Framing Ralph Holmes

This summer a good customer in the Los Angeles area brought up these two oil paintings by Ralph Holmes (1876-1963)—a renowned early twentieth century painter from that region. Holmes, however, arrived in California after he was well along in his career. He was born and raised in Illinois, and studied at the Chicago Art Institute and Paris before returning to Chicago to teach at the Art Institute, and then moving to Pittsburgh to chair the Department of Painting and Decorating at the Carnegie Institute of Technology. In 1916 he headed to the Southwest, spending time on a Hopi reservation before moving to California in 1918 and settling in Atascadero, teaching at the Otis Art Institute and Marlborough School for Girls. From 1939-41 Holmes served as president of the California Art Club.

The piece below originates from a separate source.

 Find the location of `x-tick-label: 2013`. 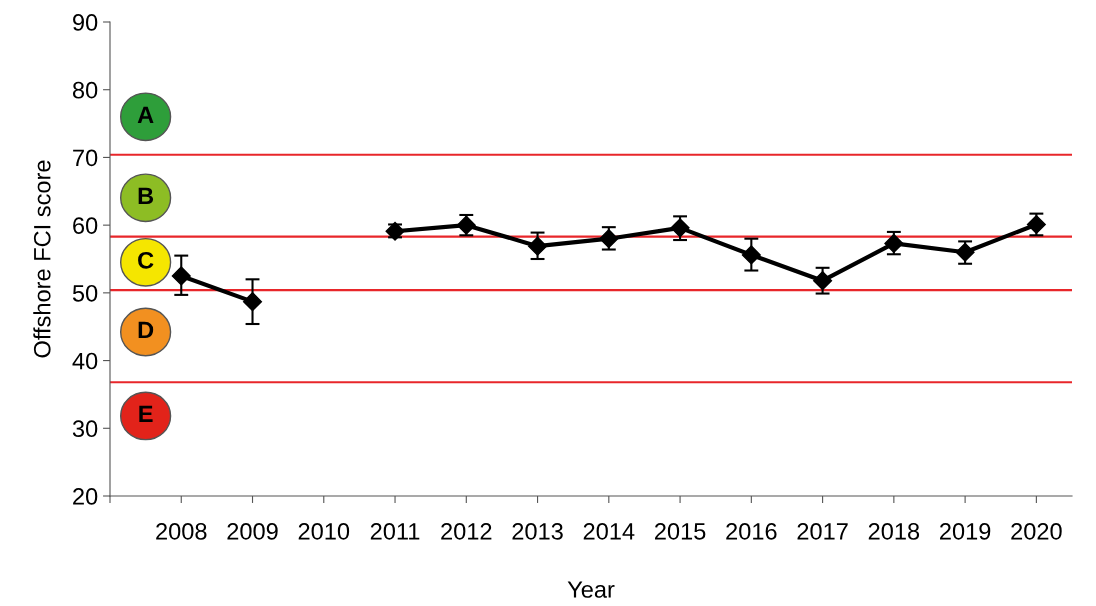

x-tick-label: 2013 is located at coordinates (538, 532).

Holmes was a highly regarded muralist, as you might guess from these two pieces and the ease with which the artist has graphically translated a mountainous landscape to a flat canvas using a muted palette that allows the picture to harmonize with an architectural setting. This quality of “mural feeling,” as Walter Crane called it, made these two canvases especially gratifying to frame, as the frames can fulfill their natural architectural function, and the role the paintings themselves aspire to.

The first one, which is 32″ x 34″, is in a simple mortise-and-tenon frame No. 1100 CV—4″ — our No. 1100 with the sight edge chamfer carved—and a gilt slip. The frame’s in quartersawn white oak with Nut Brown stain.

Ralph Holmes, oil on canvas, 32″ x 34″.

The second one is the same wood and stain, and the frame is also a mortise-and-tenon design, but instead of the carved sight edge and simple narrow slip, we used a gilt carved liner with a steep bevel inside our plainest mortise-and-tenon frame, the No. 1000. At 24″ x 28″, this painting is a little smaller, so the frame is 3″ wide. Both frames are 1-3/4″ thick.

Ralph Holmes, oil on canvas, 24″ x 28″.